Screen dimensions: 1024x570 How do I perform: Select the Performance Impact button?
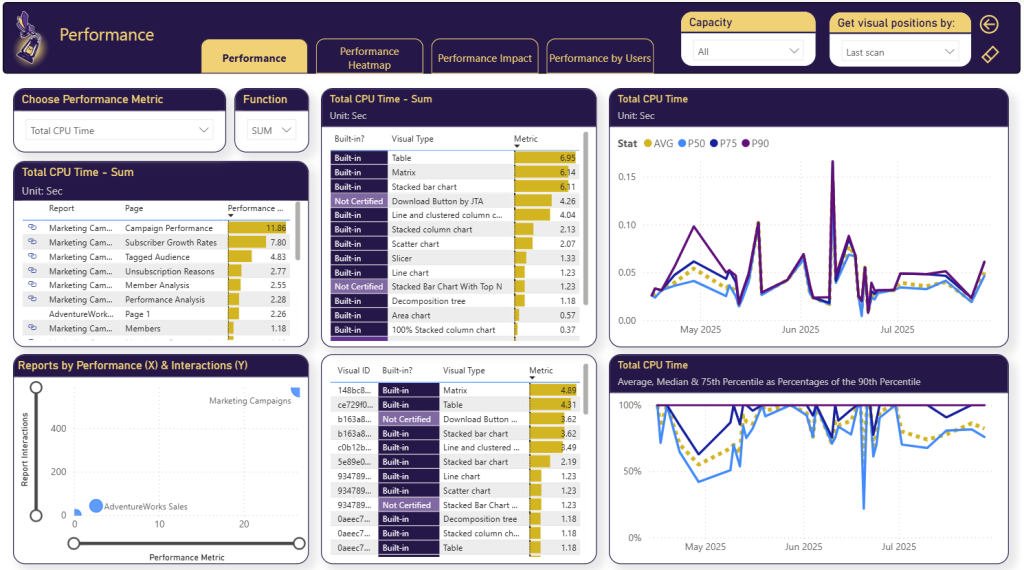[x=485, y=58]
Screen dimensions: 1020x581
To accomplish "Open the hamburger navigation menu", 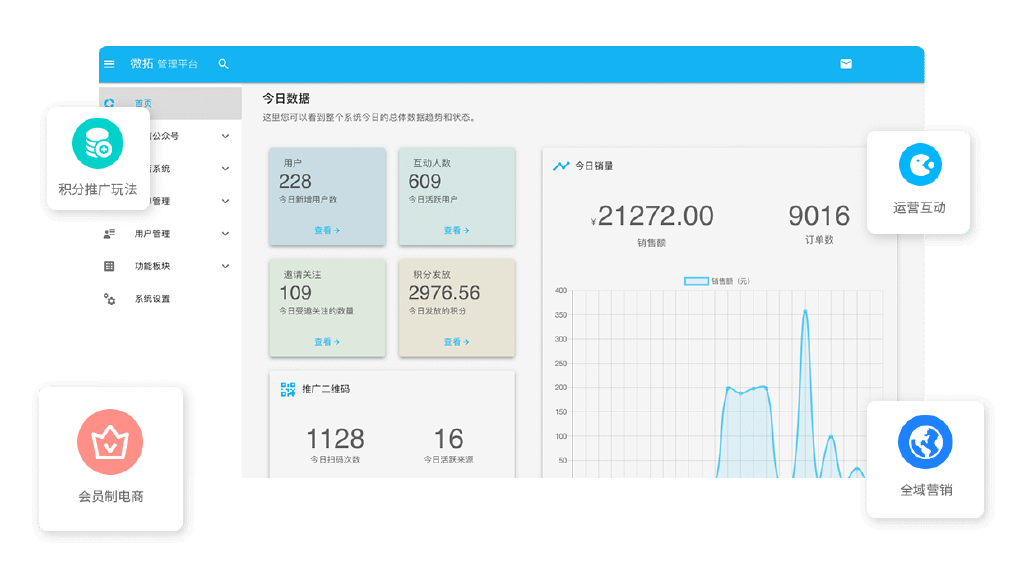I will pyautogui.click(x=109, y=64).
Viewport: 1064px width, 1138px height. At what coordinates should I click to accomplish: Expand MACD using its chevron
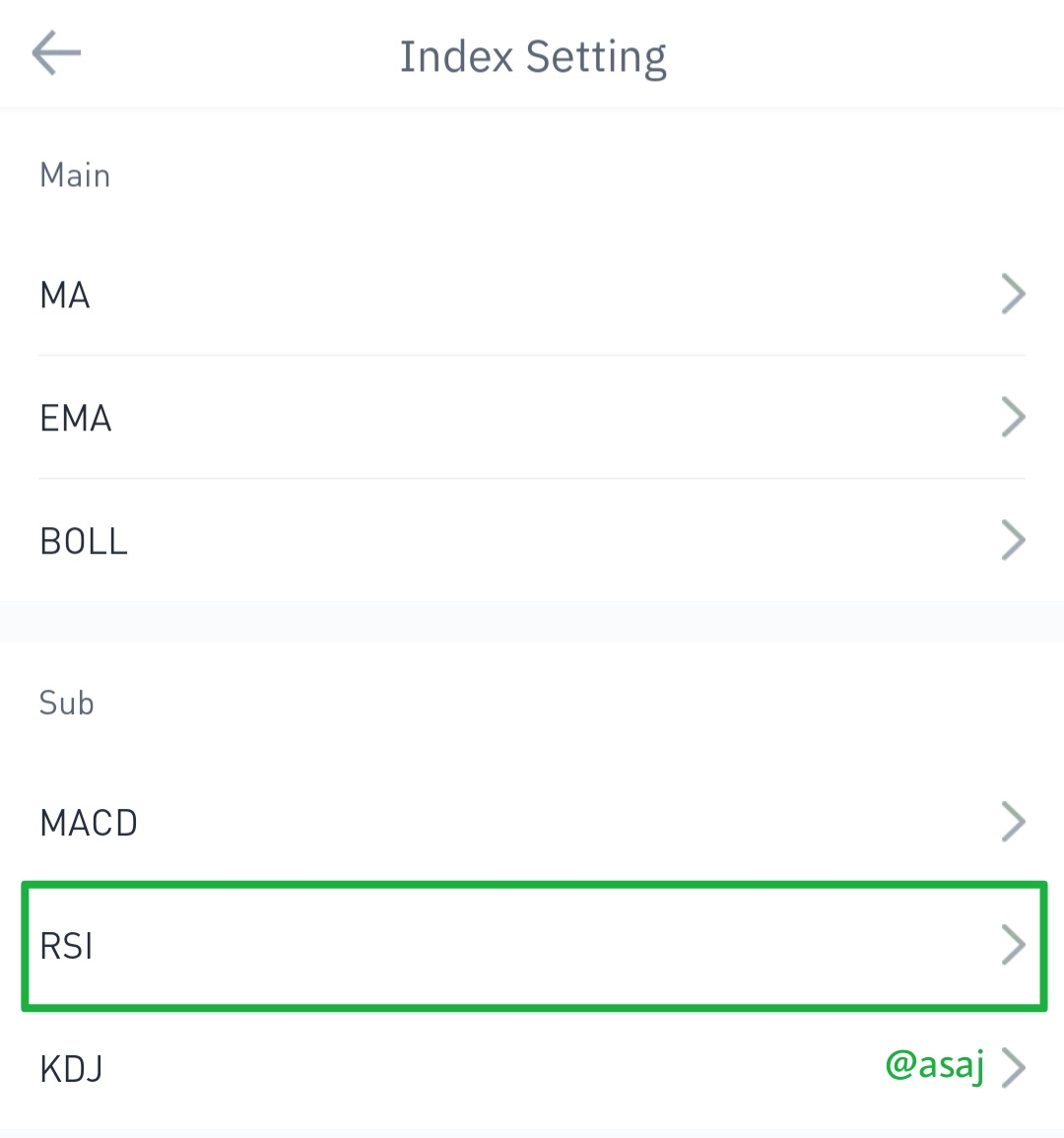[x=1013, y=822]
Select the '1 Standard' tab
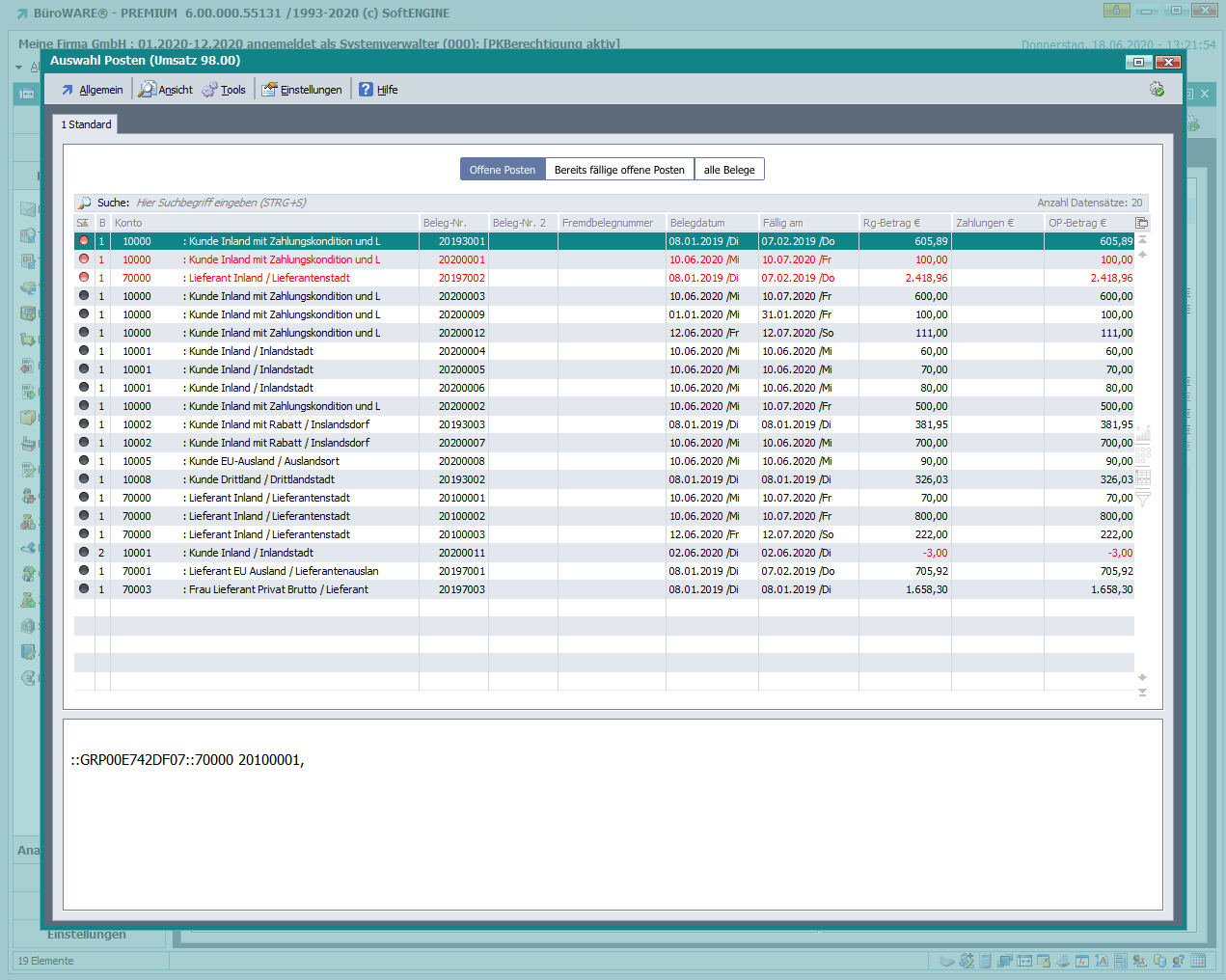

· · · · ·

Restate word for word, please, the line containing "Viewport: 1064px width, 1138px" and all lines after it through the end of the material; the pictures do not belong in the copy.

_Exercise output_.
Viewport: 1064px width, 1138px height. At what coordinates should I click to accomplish: Expand MACD using its chevron
[x=1013, y=822]
Select the '1 Standard' tab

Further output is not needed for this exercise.